Demokrasi Pancasila bukan sekadar sistem politik, tetapi sistem nilai yang menempatkan manusia sebagai pusat kehidupan berbangsa.
Sila kedua, Kemanusiaan yang adil dan beradab, menegaskan penghormatan terhadap martabat manusia, termasuk hak untuk hidup sehat.
Sementara sila kelima, Keadilan sosial bagi seluruh rakyat Indonesia, menjadi landasan moral agar pelayanan kesehatan tidak hanya dinikmati mereka yang mampu membayar, tetapi juga mereka yang seringkali luput dari perhatian negara.

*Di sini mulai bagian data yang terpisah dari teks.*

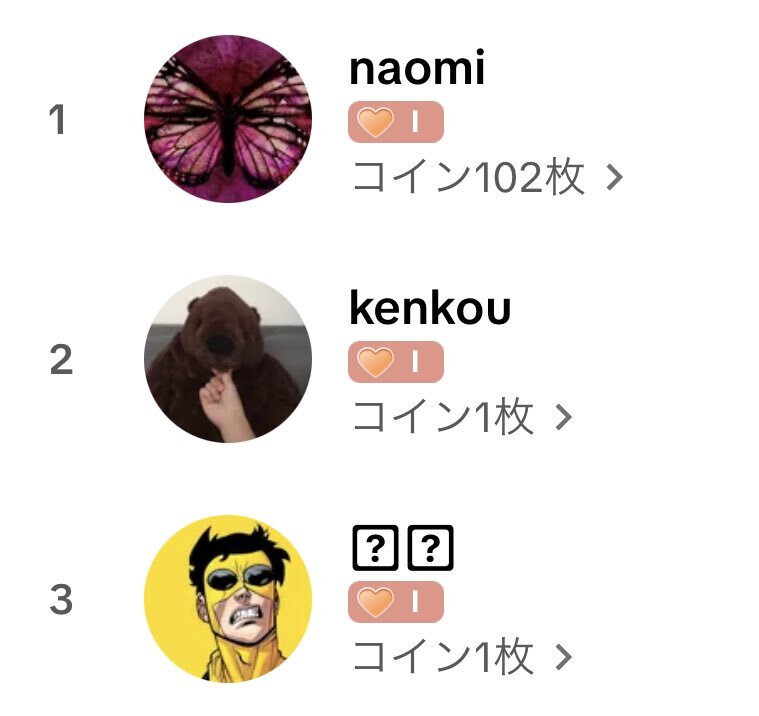The height and width of the screenshot is (716, 759).
Task: Select the unknown-character username at rank three
Action: (403, 548)
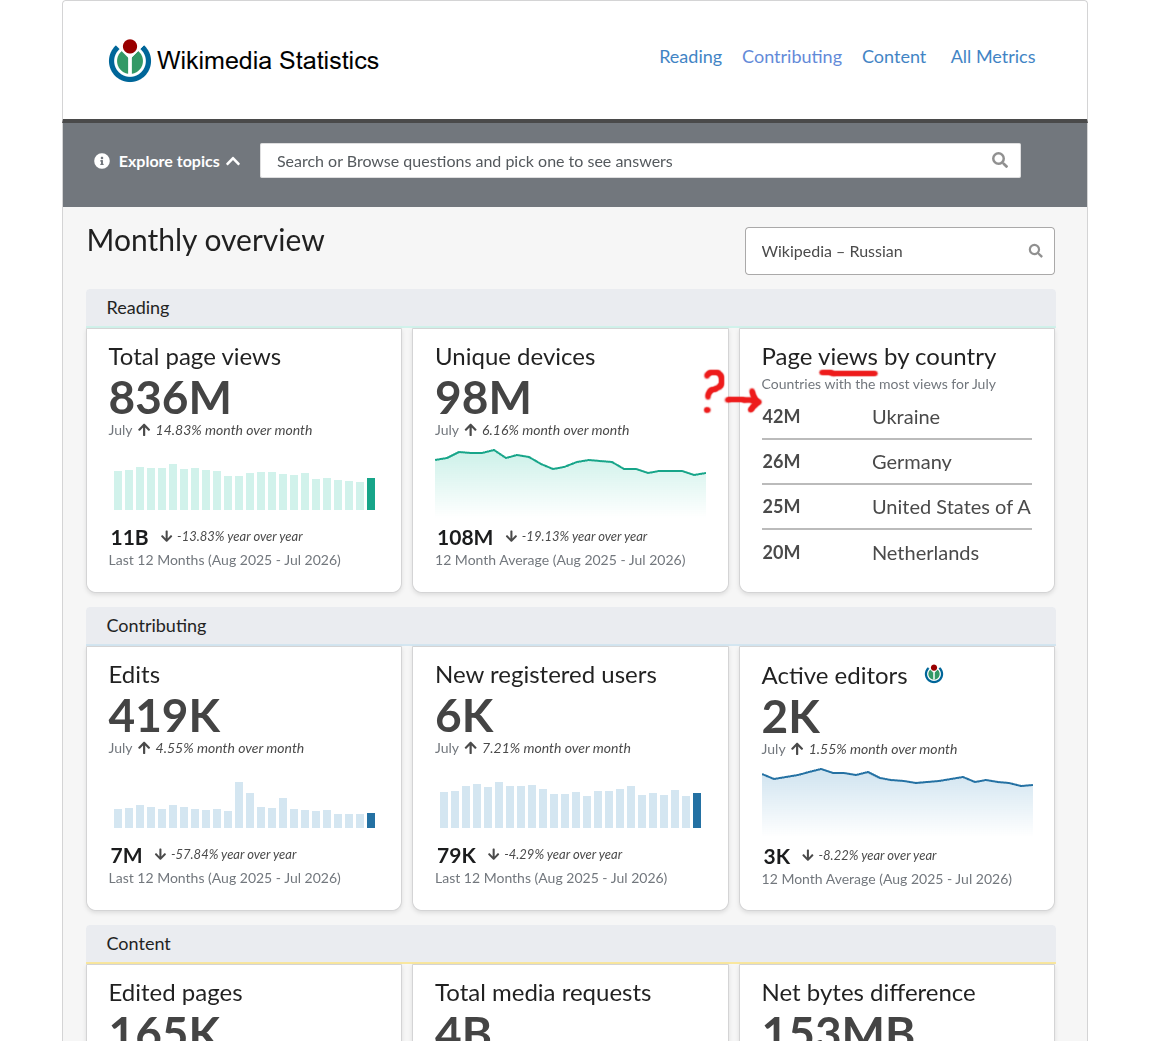Image resolution: width=1149 pixels, height=1041 pixels.
Task: Go to the Content navigation link
Action: click(893, 57)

Dalam kerangka ini, hak kesehatan bukan kemurahan hati pemerintah, melainkan konsekuensi logis dari demokrasi itu sendiri.
Negara yang demokratis tidak boleh membiarkan rakyatnya jatuh sakit karena kemiskinan, atau mati karena tak mampu membayar rumah sakit.
Pasal 28H dan 34 UUD 1945 sudah jelas: setiap warga berhak atas pelayanan kesehatan, dan negara bertanggung jawab menyediakannya.
Maka, ketika layanan kesehatan masih timpang — antara kota dan desa, antara kaya dan miskin — di situlah demokrasi kita sesungguhnya sedang diuji.
Kesehatan rakyat juga merupakan syarat utama bagi demokrasi yang hidup. Rakyat yang sakit, lemah, dan tidak sejahtera sulit berpartisipasi aktif dalam kehidupan publik.
Mereka kehilangan daya tawar politik, kehilangan kesempatan untuk bersuara. Demokrasi Pancasila menuntut negara untuk memastikan setiap warga cukup sehat untuk ikut bermusyawarah, bekerja, dan berperan dalam pembangunan bangsa.
Karena itu, memperjuangkan kesehatan sebagai hak asasi manusia sejatinya adalah bagian dari memperkuat Demokrasi Pancasila.
Ketika rakyat sehat, maka partisipasi tumbuh, solidaritas menguat, dan kedaulatan rakyat benar-benar punya isi.
Maka, mari kita pahami: kesehatan bukan hanya urusan medis, tapi urusan demokrasi.
Negara yang sungguh demokratis bukanlah yang sekadar menyelenggarakan pemilu setiap lima tahun, melainkan yang setiap hari memastikan rakyatnya sehat, sejahtera, dan bisa hidup bermartabat.
Di situlah Pancasila berhenti menjadi slogan, dan benar-benar menjadi napas kehidupan bangsa.
Karena itu Demokrasi Liberal lah yang membuat biaya kesehatan warga mahal, sehingga masyarakat kian jauh dari akses kesehatan.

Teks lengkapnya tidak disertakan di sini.